Eu estou realmente triste, porque a adesão para 2025 só foi de dois municípios. Isso é muito sério, para um programa que lá atrás certamente abrigou inúmeros jovens, principalmente no contraturno, porque eu me lembro disso. Alguns desses programas eram executados em centros olímpicos aqui do Distrito Federal, e eles foram extinguidos no passar do tempo. Então, eu quero muito, depois, me sentar com a senhora e a gente ver uma provocação nesse sentido de fazer audiência pública mesmo, chamar o ministério, chamar, como você falou, os representantes de escola, o próprio MEC, para a gente ver essa questão do acompanhamento orçamentário. Se houve uma redução severa, a gente, enfim, buscar saber o porquê da redução e, se houver a falta, estamos aqui para tentar, também, na medida do possível, restabelecer esse orçamento aí para o Segundo Tempo, para o Programa Segundo Tempo, que realmente foi um programa - hoje não é mais -, mas nós estamos aqui para resolver esse problema.
Então, quero parabenizá-la pelo relatório.
O relatório está em discussão. (Pausa.)
Não havendo quem queira discutir, eu encerro a discussão.
A votação será simbólica.
Em votação o relatório apresentado.
As Sras. Senadoras e os Srs. Senadores que concordam com o relatório permaneçam como se encontram. (Pausa.)

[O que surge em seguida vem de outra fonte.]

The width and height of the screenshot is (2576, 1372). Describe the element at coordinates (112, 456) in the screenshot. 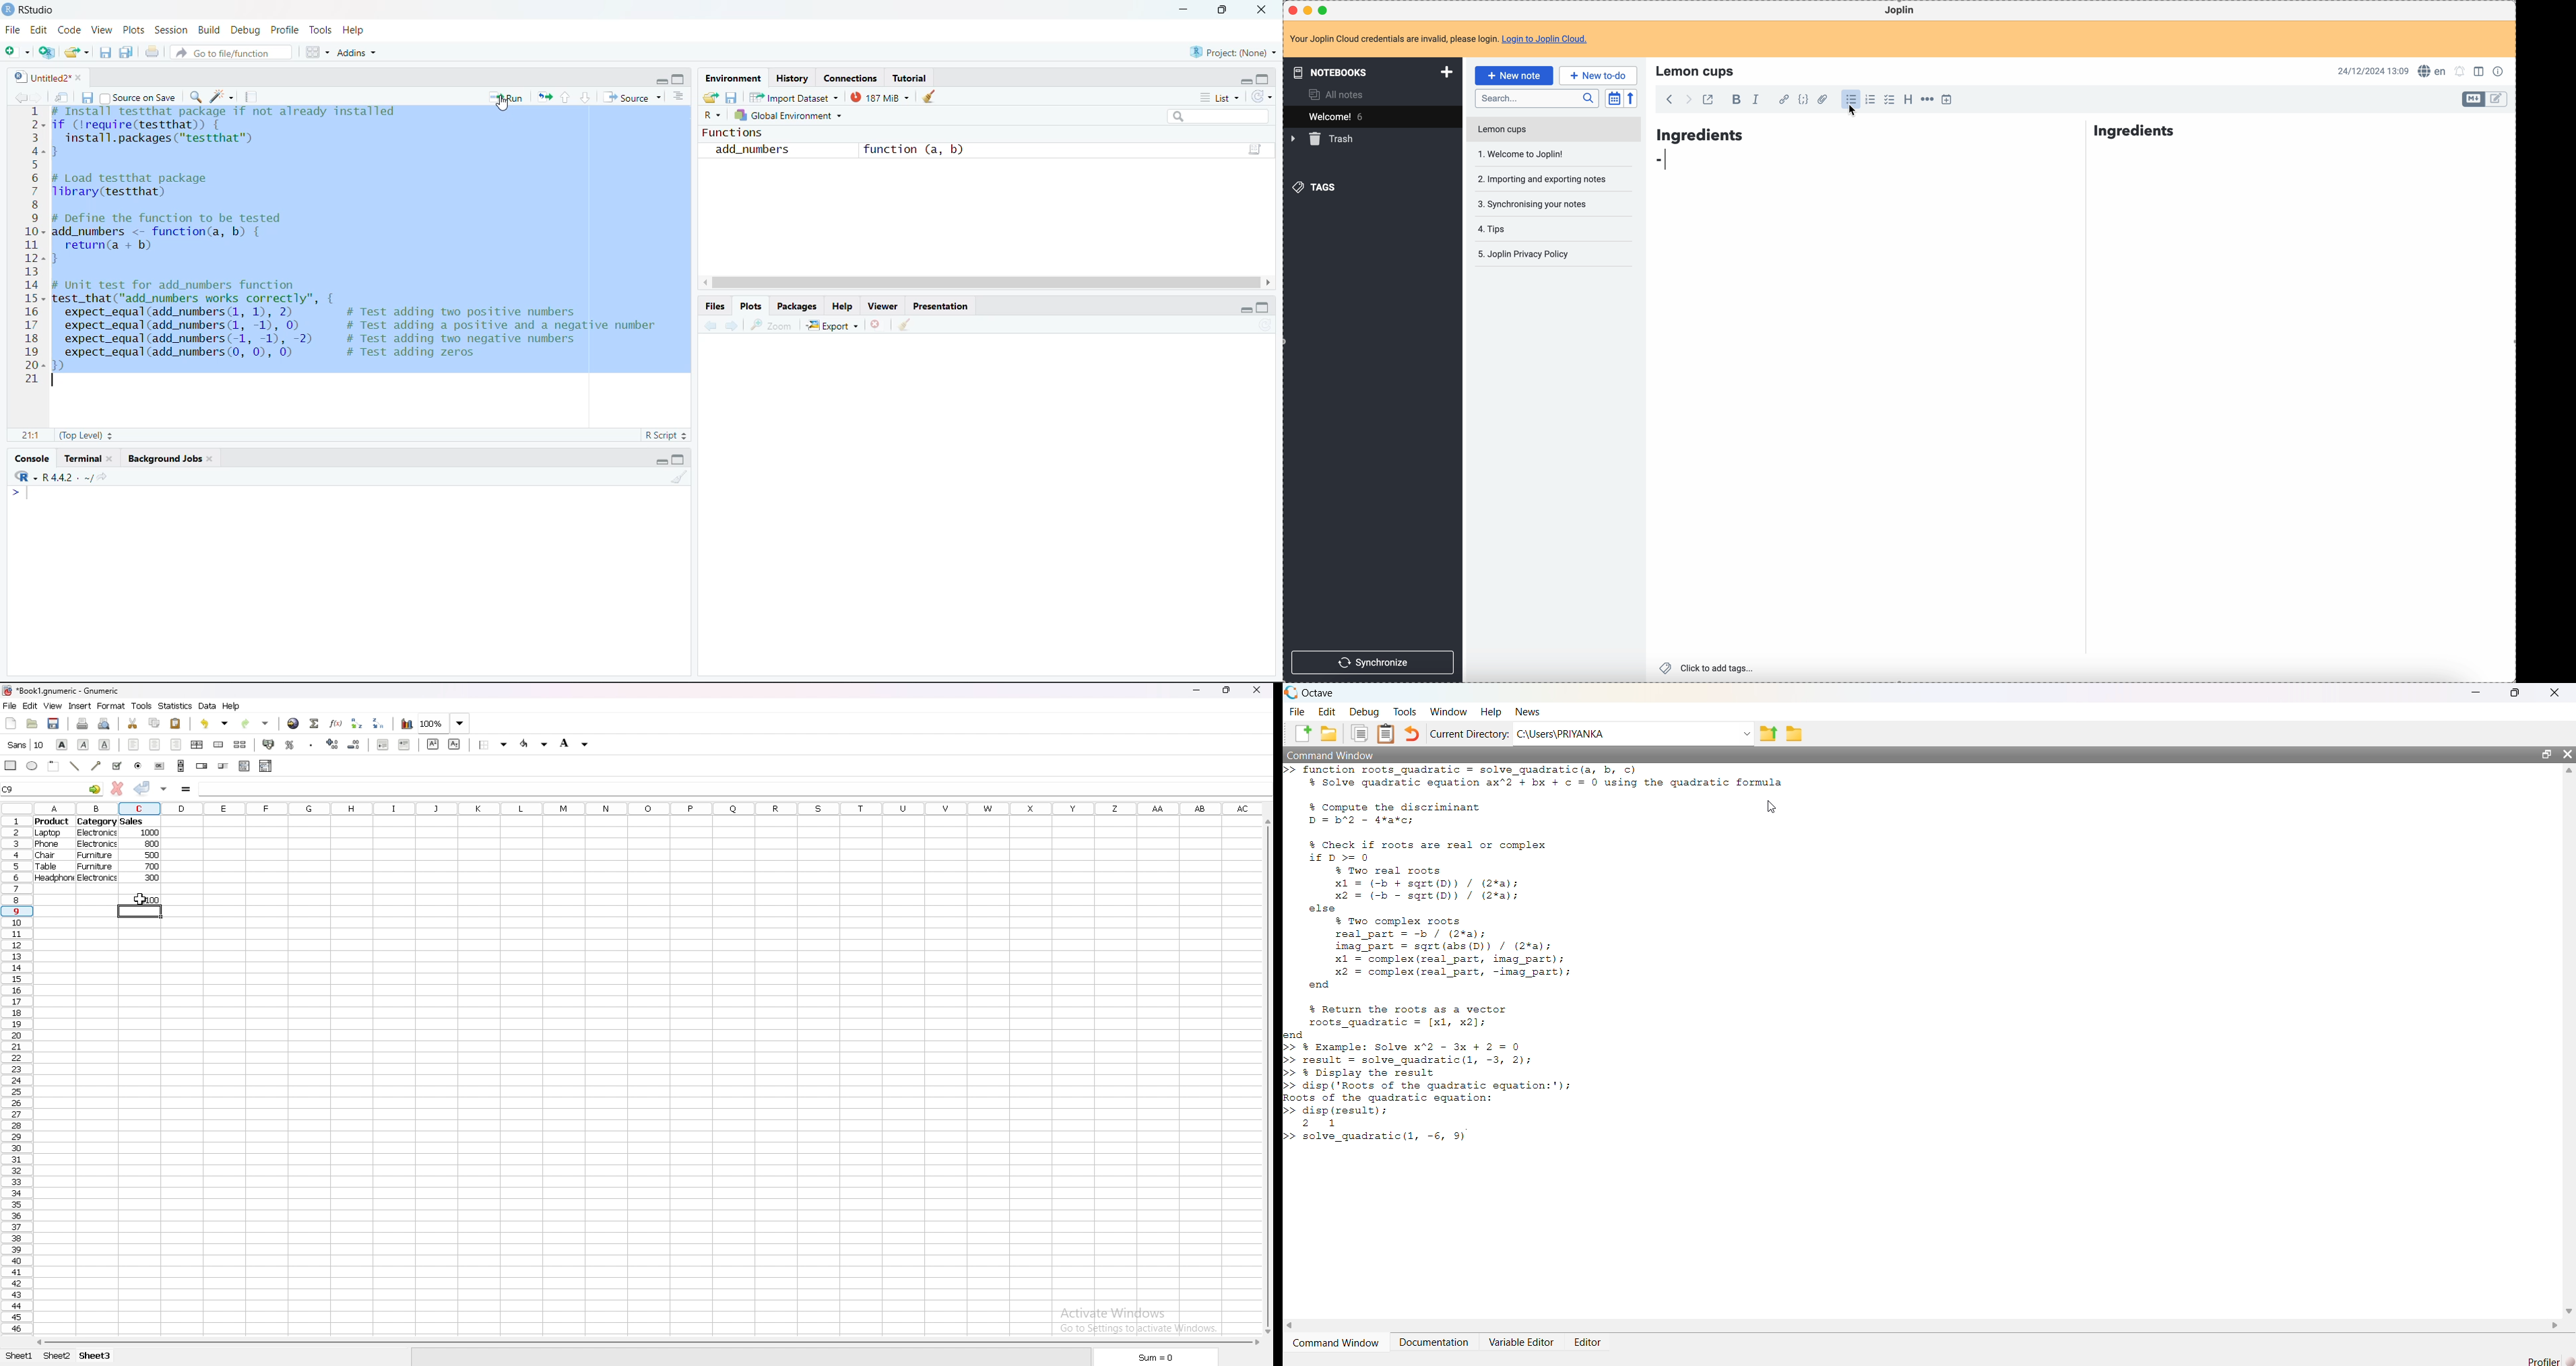

I see `close` at that location.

Aprovado o relatório da Senadora Teresa Leitão, favorável à apresentação, nos termos do art. 224 e seguintes do Regimento Interno do Senado Federal, de indicação a ser encaminhada ao Poder Executivo, sugerindo providências no âmbito do Programa Segundo Tempo e a adoção de medidas pelo Poder Legislativo a fim de permanente fiscalização da execução do PST.
Eu vou encerrar a sessão, mais uma vez agradecendo a presença aqui do Senador Jorge Kajuru, Senadora Teresa Leitão, por estarem comigo aqui conduzindo a reunião, e quero agradecer também a presença e a participação de todos os que nos acompanharam aqui nesta sessão.
Nada mais havendo a tratar, eu agradeço a presença de todos e declaro encerrada a presente reunião.
Muito obrigada.
Boa quarta.
(Iniciada às 10 horas e 20 minutos, a reunião é encerrada às 10 horas e 59 minutos.)